(Records to use)

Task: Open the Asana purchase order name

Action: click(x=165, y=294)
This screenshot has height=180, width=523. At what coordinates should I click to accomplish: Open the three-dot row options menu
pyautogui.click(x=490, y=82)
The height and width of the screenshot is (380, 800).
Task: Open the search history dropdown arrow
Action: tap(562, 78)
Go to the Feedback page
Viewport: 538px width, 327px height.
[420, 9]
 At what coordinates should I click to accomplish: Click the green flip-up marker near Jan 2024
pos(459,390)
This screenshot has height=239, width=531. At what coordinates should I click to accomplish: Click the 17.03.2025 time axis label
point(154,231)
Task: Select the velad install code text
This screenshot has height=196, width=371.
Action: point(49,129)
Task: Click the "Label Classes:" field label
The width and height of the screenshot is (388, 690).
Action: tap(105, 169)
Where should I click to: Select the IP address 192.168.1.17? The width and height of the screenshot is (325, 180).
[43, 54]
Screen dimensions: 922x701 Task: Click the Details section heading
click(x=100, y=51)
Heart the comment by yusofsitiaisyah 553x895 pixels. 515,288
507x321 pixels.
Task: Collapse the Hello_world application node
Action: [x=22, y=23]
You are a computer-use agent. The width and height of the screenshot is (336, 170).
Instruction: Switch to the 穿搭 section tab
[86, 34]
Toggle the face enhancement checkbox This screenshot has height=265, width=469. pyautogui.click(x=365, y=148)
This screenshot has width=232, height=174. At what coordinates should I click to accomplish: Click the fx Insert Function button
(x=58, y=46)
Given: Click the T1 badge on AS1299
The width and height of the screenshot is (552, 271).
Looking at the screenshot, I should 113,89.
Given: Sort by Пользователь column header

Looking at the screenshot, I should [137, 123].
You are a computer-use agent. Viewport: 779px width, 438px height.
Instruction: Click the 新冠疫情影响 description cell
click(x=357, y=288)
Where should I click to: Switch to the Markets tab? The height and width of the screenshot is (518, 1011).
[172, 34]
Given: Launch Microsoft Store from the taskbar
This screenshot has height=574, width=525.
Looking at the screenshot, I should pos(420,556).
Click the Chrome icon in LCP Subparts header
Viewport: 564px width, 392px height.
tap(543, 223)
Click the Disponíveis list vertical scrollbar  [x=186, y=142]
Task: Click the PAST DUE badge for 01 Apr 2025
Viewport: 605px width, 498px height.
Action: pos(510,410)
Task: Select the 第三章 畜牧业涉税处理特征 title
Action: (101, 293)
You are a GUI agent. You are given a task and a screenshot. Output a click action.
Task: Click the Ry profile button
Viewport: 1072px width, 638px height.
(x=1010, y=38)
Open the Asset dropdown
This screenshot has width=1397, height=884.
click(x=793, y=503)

(End Records to use)

_The task:_
Set down each entry from above once more, exactly as written.

_Worked solution:_
Task: Open the Asana purchase order name

Action: click(x=165, y=294)
This screenshot has height=180, width=523. At what coordinates should I click to accomplish: Open the three-dot row options menu
pyautogui.click(x=490, y=82)
The height and width of the screenshot is (380, 800).
Task: Open the search history dropdown arrow
Action: tap(562, 78)
Go to the Feedback page
Viewport: 538px width, 327px height.
[420, 9]
 At what coordinates should I click to accomplish: Click the green flip-up marker near Jan 2024
pos(459,390)
This screenshot has height=239, width=531. At what coordinates should I click to accomplish: Click the 17.03.2025 time axis label
point(154,231)
Task: Select the velad install code text
This screenshot has height=196, width=371.
Action: point(49,129)
Task: Click the "Label Classes:" field label
The width and height of the screenshot is (388, 690).
Action: tap(105, 169)
Where should I click to: Select the IP address 192.168.1.17? The width and height of the screenshot is (325, 180).
[43, 54]
Screen dimensions: 922x701 Task: Click the Details section heading
click(x=100, y=51)
Heart the comment by yusofsitiaisyah 553x895 pixels. 515,288
507x321 pixels.
Task: Collapse the Hello_world application node
Action: [x=22, y=23]
You are a computer-use agent. The width and height of the screenshot is (336, 170).
Instruction: Switch to the 穿搭 section tab
[86, 34]
Toggle the face enhancement checkbox This screenshot has height=265, width=469. pyautogui.click(x=365, y=148)
This screenshot has width=232, height=174. At what coordinates should I click to accomplish: Click the fx Insert Function button
(x=58, y=46)
Given: Click the T1 badge on AS1299
The width and height of the screenshot is (552, 271).
Looking at the screenshot, I should 113,89.
Given: Sort by Пользователь column header

Looking at the screenshot, I should [137, 123].
You are a computer-use agent. Viewport: 779px width, 438px height.
Instruction: Click the 新冠疫情影响 description cell
click(x=357, y=288)
Where should I click to: Switch to the Markets tab? The height and width of the screenshot is (518, 1011).
[172, 34]
Given: Launch Microsoft Store from the taskbar
This screenshot has height=574, width=525.
Looking at the screenshot, I should pos(420,556).
Click the Chrome icon in LCP Subparts header
Viewport: 564px width, 392px height.
tap(543, 223)
Click the Disponíveis list vertical scrollbar  [x=186, y=142]
Task: Click the PAST DUE badge for 01 Apr 2025
Viewport: 605px width, 498px height.
Action: pos(510,410)
Task: Select the 第三章 畜牧业涉税处理特征 title
Action: (101, 293)
You are a GUI agent. You are given a task and a screenshot. Output a click action.
Task: Click the Ry profile button
Viewport: 1072px width, 638px height.
(x=1010, y=38)
Open the Asset dropdown
This screenshot has width=1397, height=884.
click(x=793, y=503)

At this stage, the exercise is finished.